Je trouve ça touchant de voir que cette élève a eu le courage d'aller vous voir pour chercher de l'aide. Nos "poqués" n'ont pas tous cette attitude, malheureusement.

Et ce secret que vous partagez, rend le travail encore plus gratifiant, je trouve. Tout l'argent du Monde ne viendrait pas à bout de ce beau témoignage de confiance.

Bonne chance à Maude et à vous!!!

xxx

Le professeur masqué a dit…

Encre: c'est effectivement ce qui me serre le plus le coeur.

Noisette: ah! les élèves. la seule motivation à occuper cet emploi ces temps-ci.

Ness: Tiens: bonjour Ness!L'enseignant peut tenter d'établir un bon rapport de confiance, mais le rapprochement appartient beaucoup à l'élève. Il faut qu'il accepte son problème et qu'il accepte aussi d'être aidé.

Le professeur masqué a dit…

Encre: c'est effectivement ce qui me serre le plus le coeur.

Noisette: ah! les élèves. la seule motivation à occuper cet emploi ces temps-ci.

Ness: Tiens: bonjour Ness!L'enseignant peut tenter d'établir un bon rapport de confiance, mais le rapprochement appartient beaucoup à l'élève. Il faut qu'il accepte son problème et qu'il accepte aussi d'être aidé.

LynneCW a dit…

Prof masqué,

Encore un commentaire pas rapport. Il FAUT que vous réagissiez à cela. J'ai ma propre idée forgée d'après votre blogue, donc j'aimerais vous entendre là-dessus: http://www2.canoe.com/infos/quebeccanada/archives/2008/01/20080109-054200.html

A.B. a dit…

Avez-vous une infirmière, à l'école? La clinique jeunesse du C.L.S.C. saura s'occuper d'elle. Je crois que c'est là qu'il faut la référer.
Bon courage :o)

Le professeur masqué a dit…

Lynne: est-ce que cela ferait «téteux» si je te disais que tes désirs sont des ordres?

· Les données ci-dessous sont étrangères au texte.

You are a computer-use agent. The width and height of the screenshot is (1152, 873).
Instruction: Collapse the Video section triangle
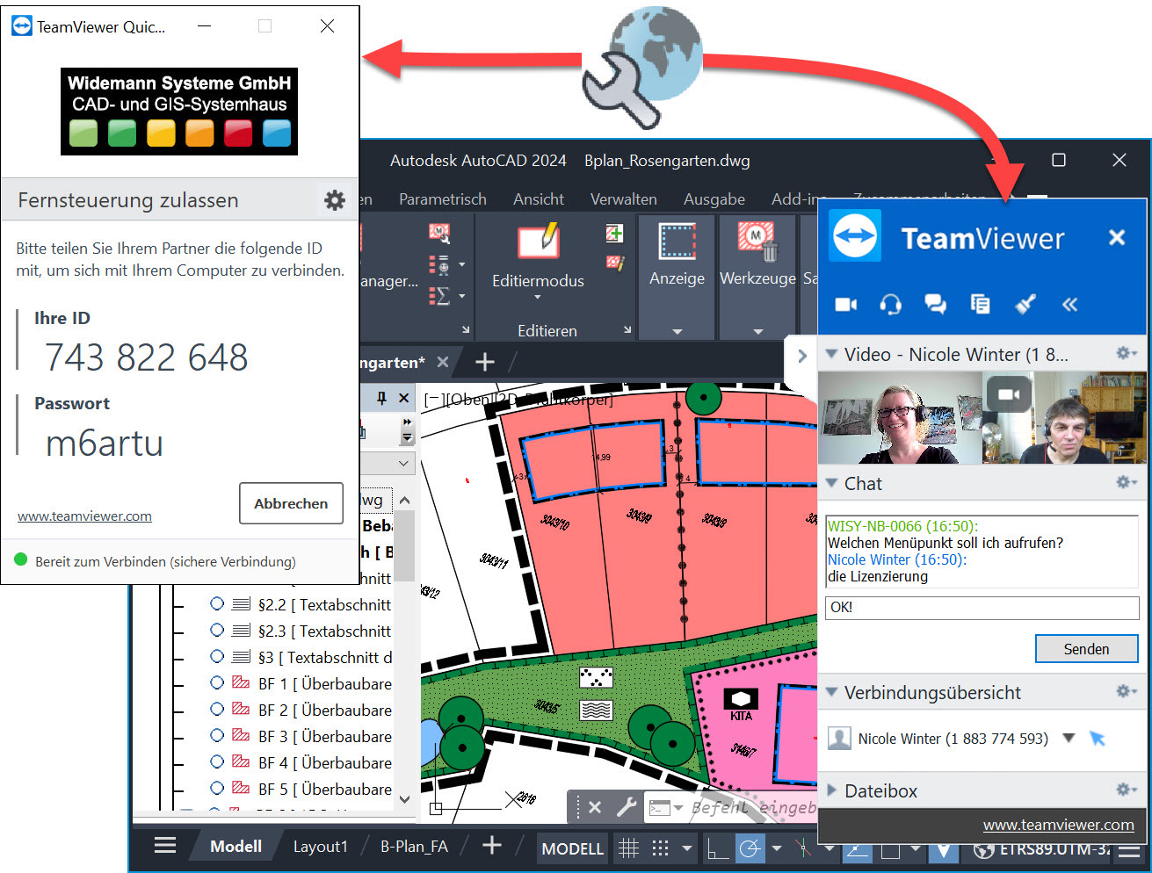point(831,354)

Dans les faits, je finissais un texte à ce sujet quand ton commentaire est entré.

Le professeur masqué a dit…

Safwan: tout le travail de référence est fait et terminé. J'opère! Je reviendrai sur ce sujet demain.

Sylvain a dit…

Le premier paragraphe reflète complètement mes sentiments en ce retour au travail : heureusement, les élèves me remontent le moral autrement pas très haut.

Ouf ! Quelle histoire ! Bon courage à vous deux, l'aidant et l'aidée. Dans votre cas, cher collègue en enseignement, il faut en même temps se préserver soi-même, savoir jusqu'où s'investir sans trop ressentir profondément les choses. Facile à dire, difficile à doser ! Encore une fois, bon courage !

Anonyme a dit…

On s'est très bien compris...

Zed ;-)

bobbiwatson a dit…

Dans ce genre de situation c'est très souvent l'AIDANT qui laisse plus de plumes que l'aidée. Vous semblez fragile en ce début d'année 2008. Vous devez faire attention à vous si vous voulez continuer à aider cette jeune fille et les autres élèves qui auront éventuellement besoin de vous. Vous devez garder vos forces morales. Il ne vous servira à rien de vous approprier son problème : votre soutien extérieur est le plus beau cadeau que vous puissiez lui faire.